▶ _Supplied data_
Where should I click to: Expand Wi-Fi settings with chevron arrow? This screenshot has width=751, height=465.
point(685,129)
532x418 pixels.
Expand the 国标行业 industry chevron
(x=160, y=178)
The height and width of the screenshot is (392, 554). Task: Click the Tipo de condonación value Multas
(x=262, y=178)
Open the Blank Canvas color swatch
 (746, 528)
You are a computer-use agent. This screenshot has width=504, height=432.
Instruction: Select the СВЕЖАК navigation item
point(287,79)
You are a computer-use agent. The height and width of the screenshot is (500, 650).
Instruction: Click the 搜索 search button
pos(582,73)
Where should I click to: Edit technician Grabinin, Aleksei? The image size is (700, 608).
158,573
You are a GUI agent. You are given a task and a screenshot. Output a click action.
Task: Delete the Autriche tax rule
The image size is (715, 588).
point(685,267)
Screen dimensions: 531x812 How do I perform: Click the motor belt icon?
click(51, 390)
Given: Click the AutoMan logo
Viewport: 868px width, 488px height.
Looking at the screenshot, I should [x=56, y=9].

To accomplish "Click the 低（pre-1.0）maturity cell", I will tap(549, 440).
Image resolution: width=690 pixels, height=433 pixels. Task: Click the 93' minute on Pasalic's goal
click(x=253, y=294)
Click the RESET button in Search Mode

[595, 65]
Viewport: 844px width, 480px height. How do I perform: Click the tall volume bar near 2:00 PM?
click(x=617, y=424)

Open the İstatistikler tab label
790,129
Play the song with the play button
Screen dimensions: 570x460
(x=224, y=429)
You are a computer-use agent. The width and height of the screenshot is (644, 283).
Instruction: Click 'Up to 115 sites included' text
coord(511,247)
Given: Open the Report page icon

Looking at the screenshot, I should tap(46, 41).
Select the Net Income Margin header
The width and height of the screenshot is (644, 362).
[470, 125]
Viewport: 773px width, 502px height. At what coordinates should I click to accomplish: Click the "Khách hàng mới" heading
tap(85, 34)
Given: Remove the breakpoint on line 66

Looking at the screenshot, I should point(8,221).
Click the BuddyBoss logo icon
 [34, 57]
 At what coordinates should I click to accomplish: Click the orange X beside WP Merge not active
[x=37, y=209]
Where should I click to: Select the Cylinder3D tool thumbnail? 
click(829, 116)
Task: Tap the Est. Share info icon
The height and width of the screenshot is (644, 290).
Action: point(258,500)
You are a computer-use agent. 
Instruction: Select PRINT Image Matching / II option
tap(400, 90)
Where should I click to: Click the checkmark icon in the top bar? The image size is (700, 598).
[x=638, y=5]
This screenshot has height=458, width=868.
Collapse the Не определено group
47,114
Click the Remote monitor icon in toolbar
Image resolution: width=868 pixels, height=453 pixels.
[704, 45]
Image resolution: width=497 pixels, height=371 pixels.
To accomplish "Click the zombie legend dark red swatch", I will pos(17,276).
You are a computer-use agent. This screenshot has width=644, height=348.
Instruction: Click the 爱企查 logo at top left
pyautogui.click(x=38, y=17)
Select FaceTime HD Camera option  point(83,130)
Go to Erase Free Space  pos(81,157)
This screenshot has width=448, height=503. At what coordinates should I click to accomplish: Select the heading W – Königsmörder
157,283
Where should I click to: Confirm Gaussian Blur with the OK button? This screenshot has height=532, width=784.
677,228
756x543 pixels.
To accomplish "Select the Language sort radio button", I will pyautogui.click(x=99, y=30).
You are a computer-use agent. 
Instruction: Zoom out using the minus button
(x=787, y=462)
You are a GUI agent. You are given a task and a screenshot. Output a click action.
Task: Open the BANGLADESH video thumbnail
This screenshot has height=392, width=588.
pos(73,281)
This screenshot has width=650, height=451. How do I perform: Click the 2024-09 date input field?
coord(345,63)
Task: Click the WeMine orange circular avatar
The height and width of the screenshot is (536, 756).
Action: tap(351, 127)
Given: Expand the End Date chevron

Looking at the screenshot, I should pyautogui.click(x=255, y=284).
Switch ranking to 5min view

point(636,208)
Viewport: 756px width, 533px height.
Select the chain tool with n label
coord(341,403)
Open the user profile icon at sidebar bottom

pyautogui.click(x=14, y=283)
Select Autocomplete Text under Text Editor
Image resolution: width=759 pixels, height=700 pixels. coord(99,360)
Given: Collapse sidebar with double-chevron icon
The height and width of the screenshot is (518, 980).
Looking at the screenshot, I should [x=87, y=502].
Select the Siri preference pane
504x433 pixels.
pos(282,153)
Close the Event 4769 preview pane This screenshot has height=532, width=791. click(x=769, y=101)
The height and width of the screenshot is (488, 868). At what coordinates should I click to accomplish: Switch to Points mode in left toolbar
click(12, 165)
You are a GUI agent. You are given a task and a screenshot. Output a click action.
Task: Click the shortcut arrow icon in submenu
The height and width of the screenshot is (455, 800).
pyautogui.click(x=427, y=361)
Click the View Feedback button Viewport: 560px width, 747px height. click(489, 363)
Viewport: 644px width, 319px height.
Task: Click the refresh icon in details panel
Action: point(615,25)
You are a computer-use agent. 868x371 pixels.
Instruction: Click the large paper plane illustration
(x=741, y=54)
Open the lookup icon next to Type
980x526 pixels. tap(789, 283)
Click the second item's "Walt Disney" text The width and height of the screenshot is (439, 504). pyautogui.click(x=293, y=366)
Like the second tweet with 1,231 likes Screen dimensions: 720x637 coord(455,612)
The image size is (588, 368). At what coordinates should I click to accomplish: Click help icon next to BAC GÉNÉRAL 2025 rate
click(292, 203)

▶ _What you should do_
Output every line from the records, exactly as written.

▶ _Response to this exercise_
Where should I click to: Expand Wi-Fi settings with chevron arrow? This screenshot has width=751, height=465.
point(685,129)
532x418 pixels.
Expand the 国标行业 industry chevron
(x=160, y=178)
The height and width of the screenshot is (392, 554). Task: Click the Tipo de condonación value Multas
(x=262, y=178)
Open the Blank Canvas color swatch
 (746, 528)
You are a computer-use agent. This screenshot has width=504, height=432.
Instruction: Select the СВЕЖАК navigation item
point(287,79)
You are a computer-use agent. The height and width of the screenshot is (500, 650).
Instruction: Click the 搜索 search button
pos(582,73)
Where should I click to: Edit technician Grabinin, Aleksei? The image size is (700, 608).
158,573
You are a GUI agent. You are given a task and a screenshot. Output a click action.
Task: Delete the Autriche tax rule
The image size is (715, 588).
point(685,267)
Screen dimensions: 531x812 How do I perform: Click the motor belt icon?
click(51, 390)
Given: Click the AutoMan logo
Viewport: 868px width, 488px height.
Looking at the screenshot, I should [x=56, y=9].

To accomplish "Click the 低（pre-1.0）maturity cell", I will tap(549, 440).
Image resolution: width=690 pixels, height=433 pixels. Task: Click the 93' minute on Pasalic's goal
click(x=253, y=294)
Click the RESET button in Search Mode

[595, 65]
Viewport: 844px width, 480px height. How do I perform: Click the tall volume bar near 2:00 PM?
click(x=617, y=424)

Open the İstatistikler tab label
790,129
Play the song with the play button
Screen dimensions: 570x460
(x=224, y=429)
You are a computer-use agent. The width and height of the screenshot is (644, 283).
Instruction: Click 'Up to 115 sites included' text
coord(511,247)
Given: Open the Report page icon

Looking at the screenshot, I should tap(46, 41).
Select the Net Income Margin header
The width and height of the screenshot is (644, 362).
[470, 125]
Viewport: 773px width, 502px height. At what coordinates should I click to accomplish: Click the "Khách hàng mới" heading
tap(85, 34)
Given: Remove the breakpoint on line 66

Looking at the screenshot, I should point(8,221).
Click the BuddyBoss logo icon
 [34, 57]
 At what coordinates should I click to accomplish: Click the orange X beside WP Merge not active
[x=37, y=209]
Where should I click to: Select the Cylinder3D tool thumbnail? 
click(829, 116)
Task: Tap the Est. Share info icon
The height and width of the screenshot is (644, 290).
Action: point(258,500)
You are a computer-use agent. 
Instruction: Select PRINT Image Matching / II option
tap(400, 90)
Where should I click to: Click the checkmark icon in the top bar? The image size is (700, 598).
[x=638, y=5]
This screenshot has height=458, width=868.
Collapse the Не определено group
47,114
Click the Remote monitor icon in toolbar
Image resolution: width=868 pixels, height=453 pixels.
[704, 45]
Image resolution: width=497 pixels, height=371 pixels.
To accomplish "Click the zombie legend dark red swatch", I will pos(17,276).
You are a computer-use agent. This screenshot has width=644, height=348.
Instruction: Click the 爱企查 logo at top left
pyautogui.click(x=38, y=17)
Select FaceTime HD Camera option  point(83,130)
Go to Erase Free Space  pos(81,157)
This screenshot has width=448, height=503. At what coordinates should I click to accomplish: Select the heading W – Königsmörder
157,283
Where should I click to: Confirm Gaussian Blur with the OK button? This screenshot has height=532, width=784.
677,228
756x543 pixels.
To accomplish "Select the Language sort radio button", I will pyautogui.click(x=99, y=30).
You are a computer-use agent. 
Instruction: Zoom out using the minus button
(x=787, y=462)
You are a GUI agent. You are given a task and a screenshot. Output a click action.
Task: Open the BANGLADESH video thumbnail
This screenshot has height=392, width=588.
pos(73,281)
This screenshot has width=650, height=451. How do I perform: Click the 2024-09 date input field?
coord(345,63)
Task: Click the WeMine orange circular avatar
The height and width of the screenshot is (536, 756).
Action: tap(351, 127)
Given: Expand the End Date chevron

Looking at the screenshot, I should pyautogui.click(x=255, y=284).
Switch ranking to 5min view

point(636,208)
Viewport: 756px width, 533px height.
Select the chain tool with n label
coord(341,403)
Open the user profile icon at sidebar bottom

pyautogui.click(x=14, y=283)
Select Autocomplete Text under Text Editor
Image resolution: width=759 pixels, height=700 pixels. coord(99,360)
Given: Collapse sidebar with double-chevron icon
The height and width of the screenshot is (518, 980).
Looking at the screenshot, I should [x=87, y=502].
Select the Siri preference pane
504x433 pixels.
pos(282,153)
Close the Event 4769 preview pane This screenshot has height=532, width=791. click(x=769, y=101)
The height and width of the screenshot is (488, 868). At what coordinates should I click to accomplish: Switch to Points mode in left toolbar
click(12, 165)
You are a GUI agent. You are given a task and a screenshot. Output a click action.
Task: Click the shortcut arrow icon in submenu
The height and width of the screenshot is (455, 800).
pyautogui.click(x=427, y=361)
Click the View Feedback button Viewport: 560px width, 747px height. click(489, 363)
Viewport: 644px width, 319px height.
Task: Click the refresh icon in details panel
Action: point(615,25)
You are a computer-use agent. 868x371 pixels.
Instruction: Click the large paper plane illustration
(x=741, y=54)
Open the lookup icon next to Type
980x526 pixels. tap(789, 283)
Click the second item's "Walt Disney" text The width and height of the screenshot is (439, 504). pyautogui.click(x=293, y=366)
Like the second tweet with 1,231 likes Screen dimensions: 720x637 coord(455,612)
The image size is (588, 368). At what coordinates should I click to accomplish: Click help icon next to BAC GÉNÉRAL 2025 rate
click(292, 203)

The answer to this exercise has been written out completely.